[Saved data entries]
= Beginning of Section =
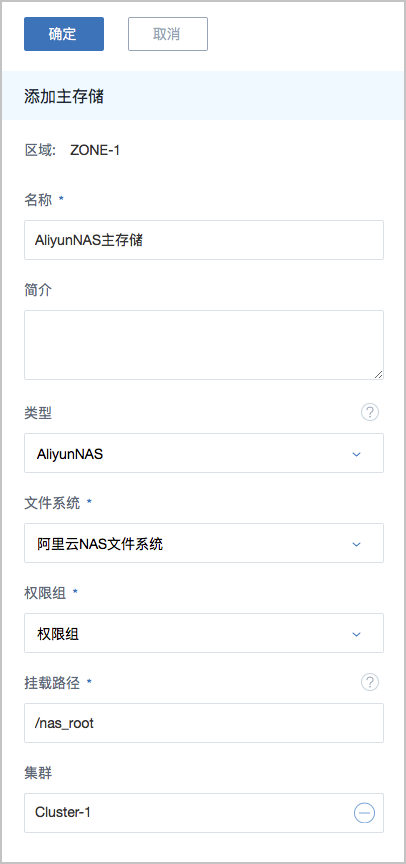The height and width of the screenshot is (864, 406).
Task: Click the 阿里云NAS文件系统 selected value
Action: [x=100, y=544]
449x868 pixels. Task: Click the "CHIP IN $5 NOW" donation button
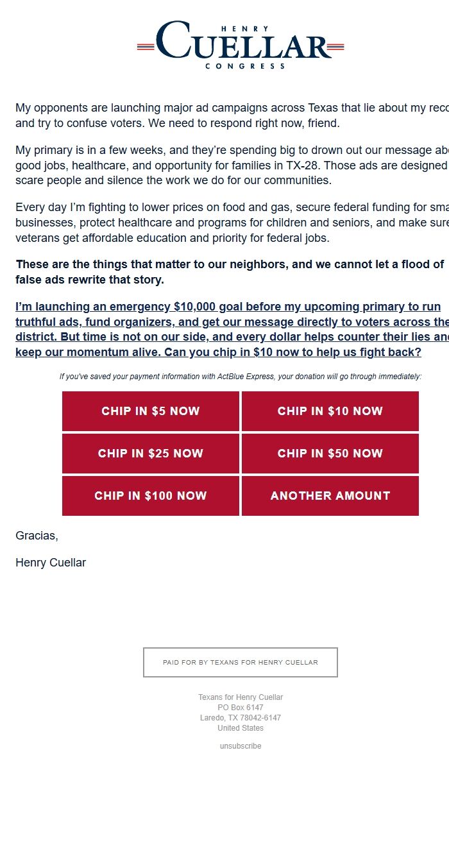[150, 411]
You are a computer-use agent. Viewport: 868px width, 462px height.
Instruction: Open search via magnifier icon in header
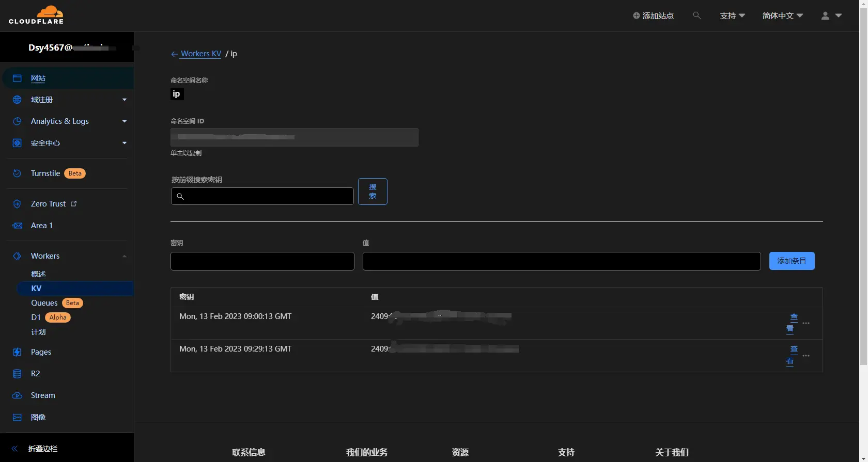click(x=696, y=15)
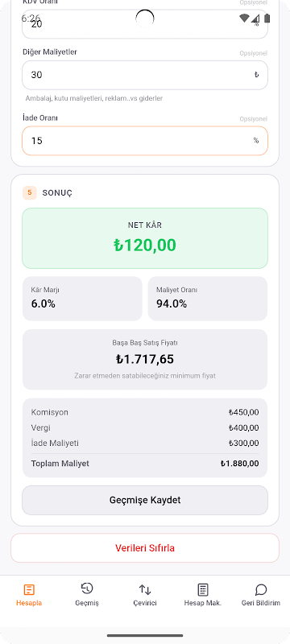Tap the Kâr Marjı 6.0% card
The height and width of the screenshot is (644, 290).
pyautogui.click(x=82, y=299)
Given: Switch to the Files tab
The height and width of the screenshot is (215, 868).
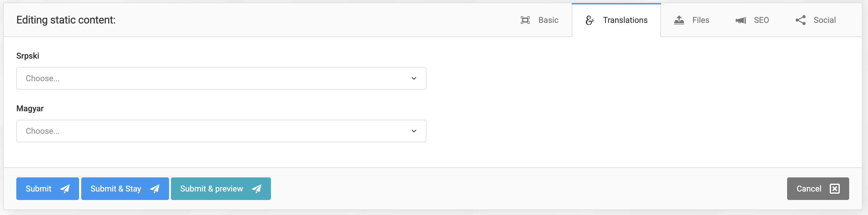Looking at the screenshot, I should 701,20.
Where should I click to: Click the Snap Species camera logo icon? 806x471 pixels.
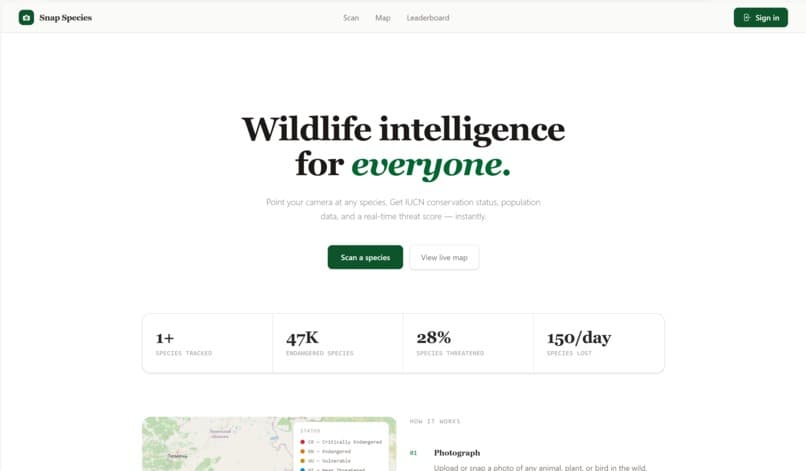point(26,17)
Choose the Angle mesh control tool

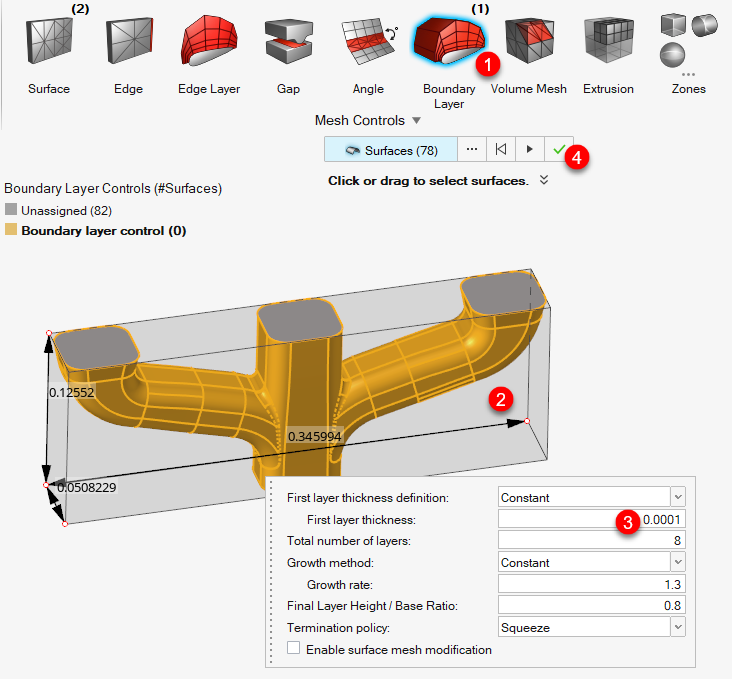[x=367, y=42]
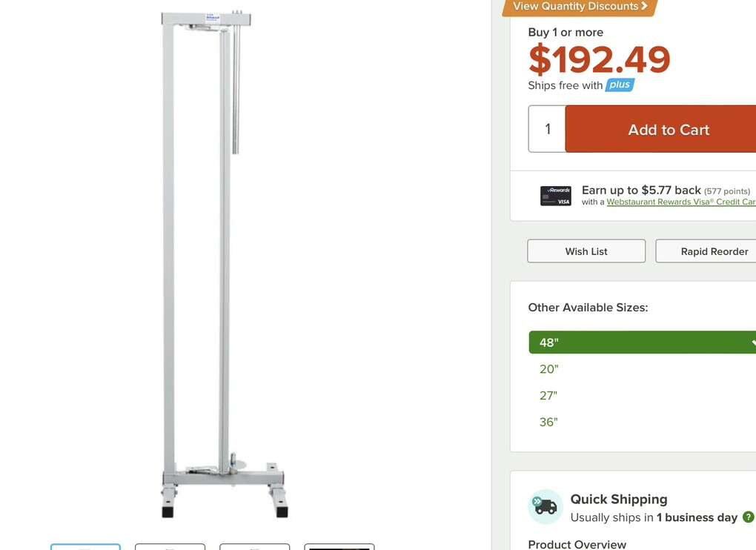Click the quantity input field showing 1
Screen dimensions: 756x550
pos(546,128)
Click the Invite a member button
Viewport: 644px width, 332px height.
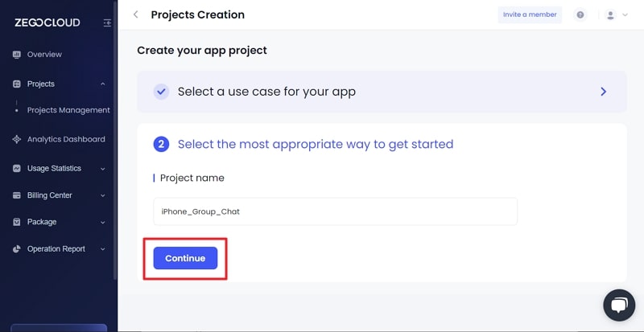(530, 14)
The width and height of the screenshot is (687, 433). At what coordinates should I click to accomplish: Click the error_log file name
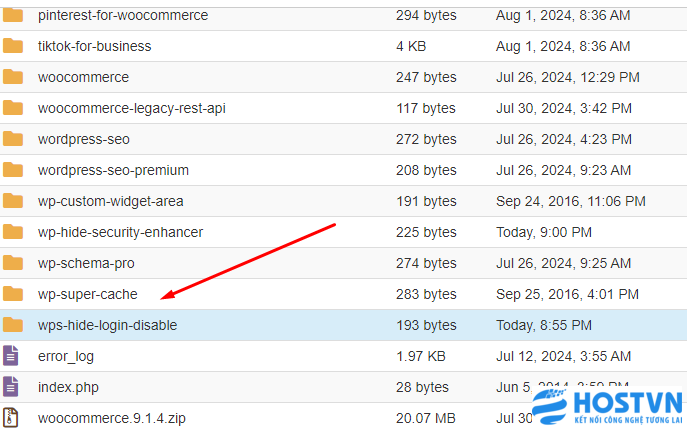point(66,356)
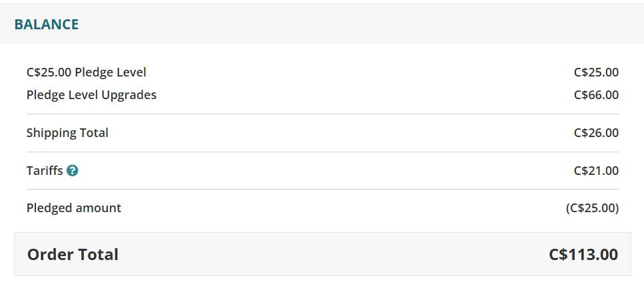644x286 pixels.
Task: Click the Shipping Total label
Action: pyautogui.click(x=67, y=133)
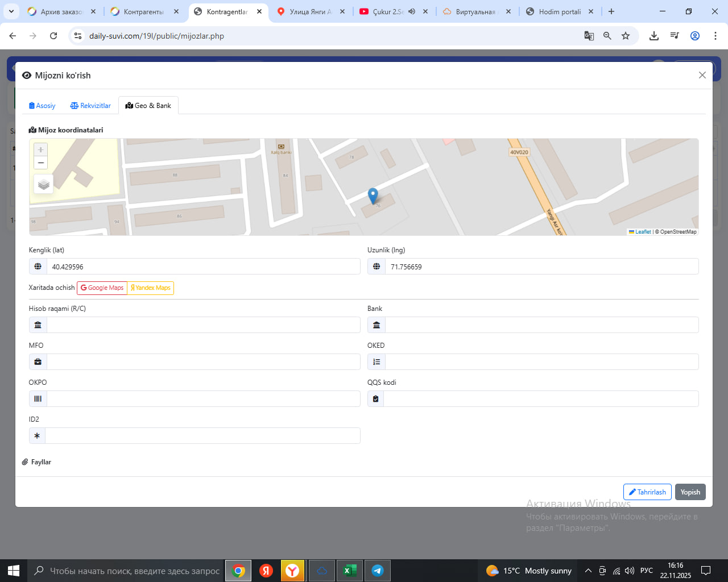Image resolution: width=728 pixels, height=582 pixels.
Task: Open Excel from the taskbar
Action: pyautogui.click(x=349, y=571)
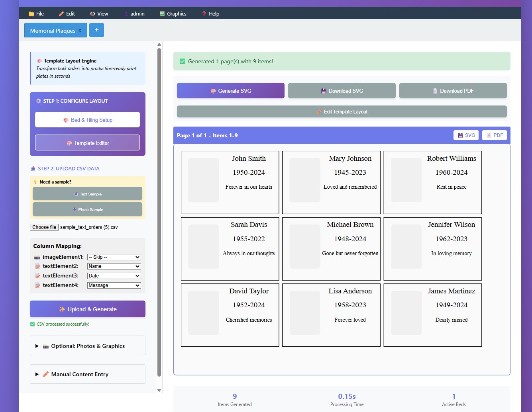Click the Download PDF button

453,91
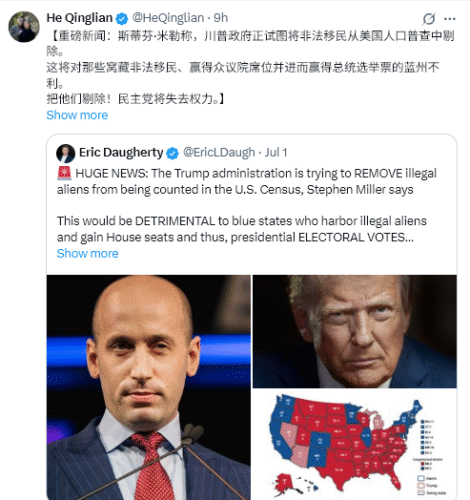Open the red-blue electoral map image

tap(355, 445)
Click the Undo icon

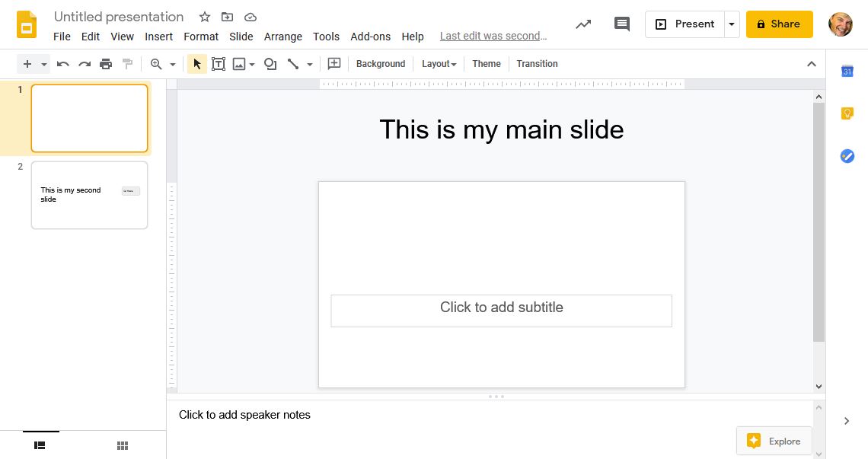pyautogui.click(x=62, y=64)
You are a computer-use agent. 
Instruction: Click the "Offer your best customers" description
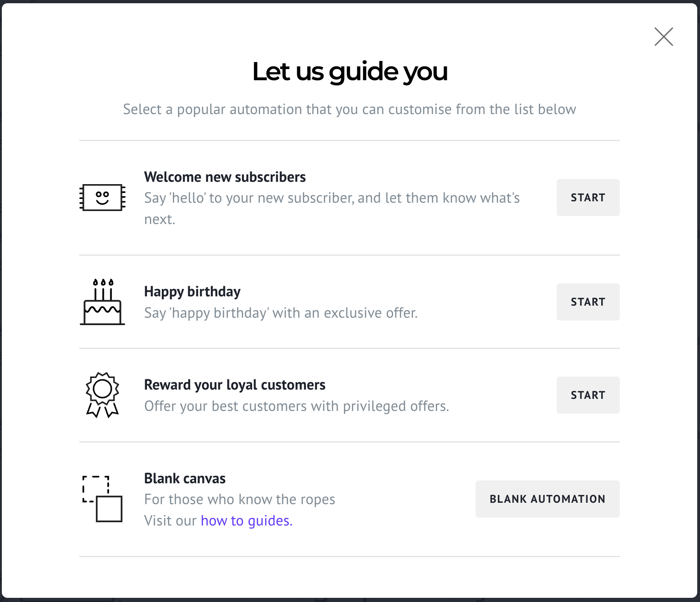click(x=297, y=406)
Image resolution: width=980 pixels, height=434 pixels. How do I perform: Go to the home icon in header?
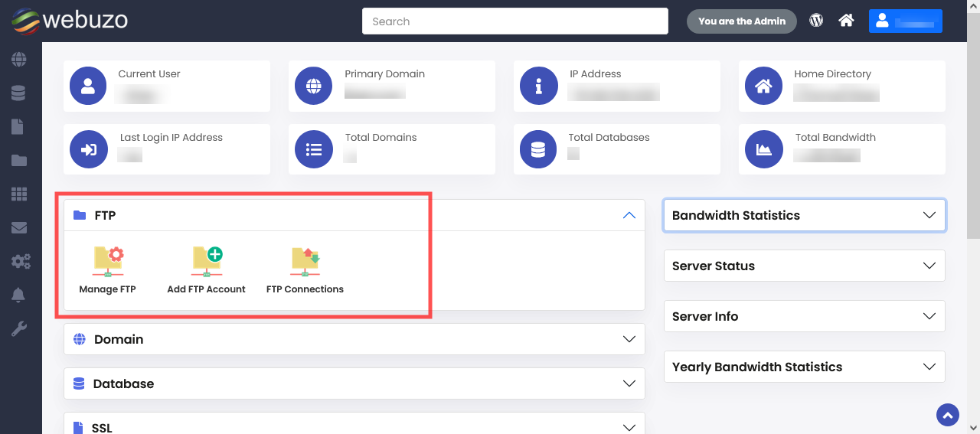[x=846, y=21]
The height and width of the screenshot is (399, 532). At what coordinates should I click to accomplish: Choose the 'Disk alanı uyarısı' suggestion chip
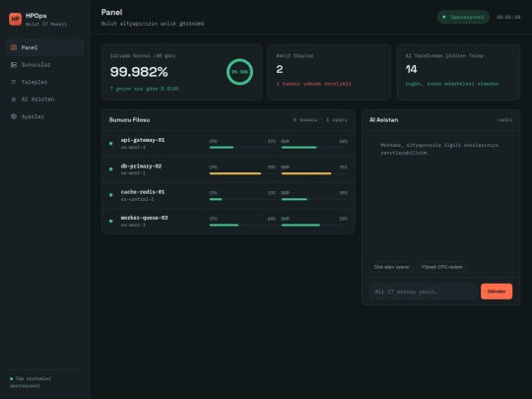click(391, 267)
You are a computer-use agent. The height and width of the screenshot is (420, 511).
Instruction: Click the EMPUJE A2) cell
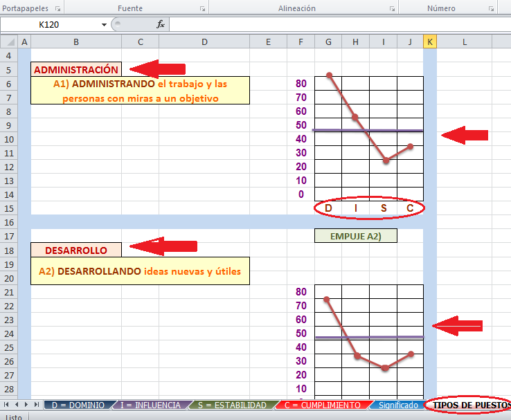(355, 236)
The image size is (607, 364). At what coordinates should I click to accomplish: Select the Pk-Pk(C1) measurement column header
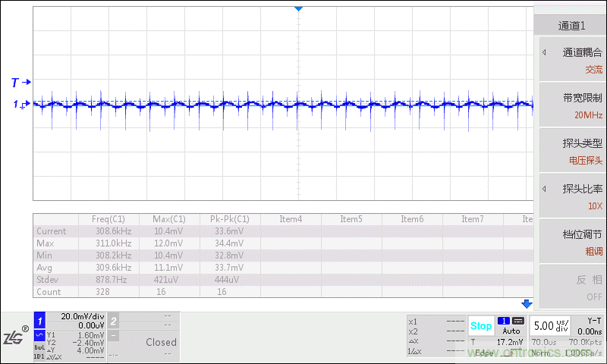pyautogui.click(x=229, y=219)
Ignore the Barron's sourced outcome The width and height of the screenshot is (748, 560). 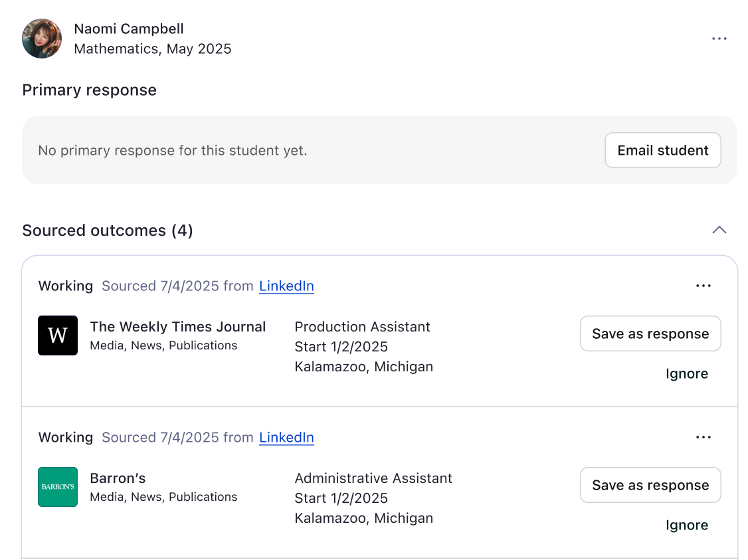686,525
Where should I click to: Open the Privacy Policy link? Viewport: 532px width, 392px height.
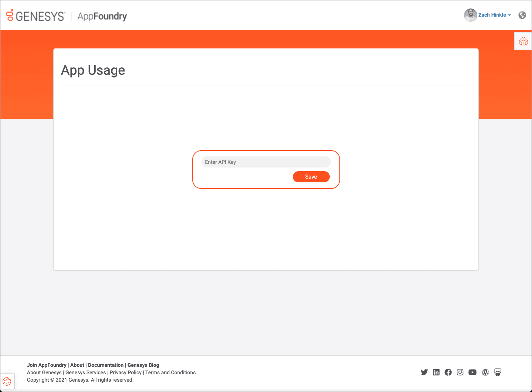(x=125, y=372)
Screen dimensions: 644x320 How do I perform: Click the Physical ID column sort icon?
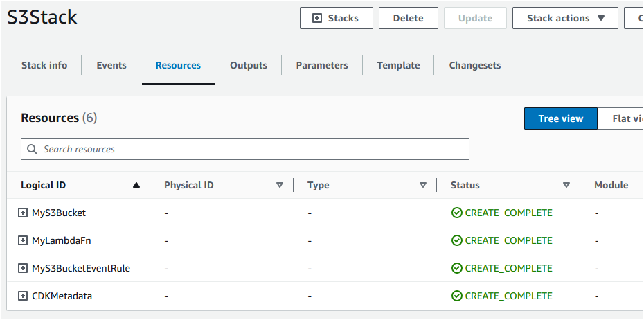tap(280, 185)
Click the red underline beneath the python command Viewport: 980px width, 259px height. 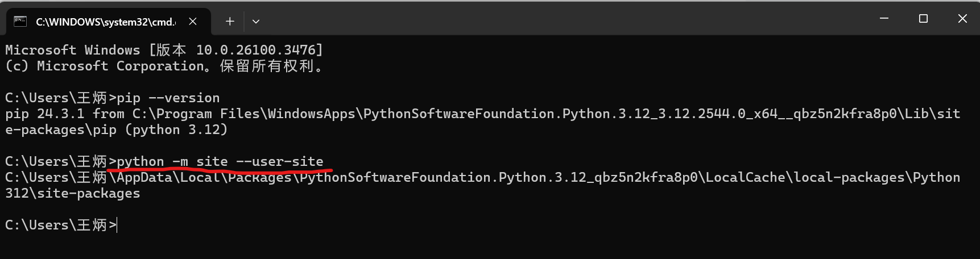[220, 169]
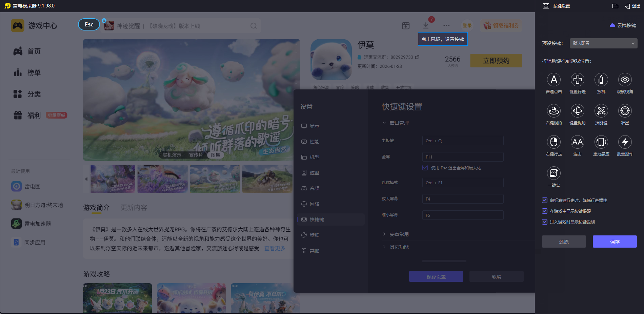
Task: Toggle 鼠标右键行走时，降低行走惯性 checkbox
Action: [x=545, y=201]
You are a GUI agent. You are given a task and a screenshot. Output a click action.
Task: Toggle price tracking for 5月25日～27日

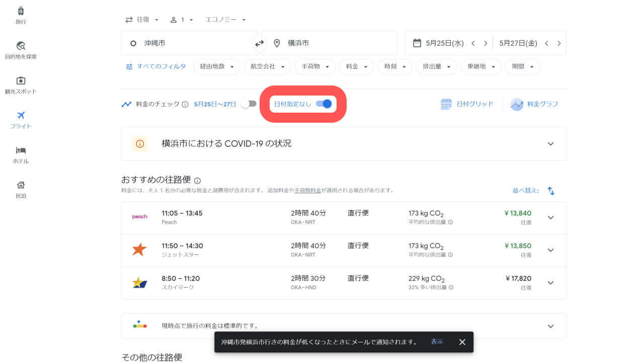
= End of Section =
**WHAT TO PRODUCE**
Looking through the data above, count the lines that include the string "computer" and give only the count.

**REPLY**
3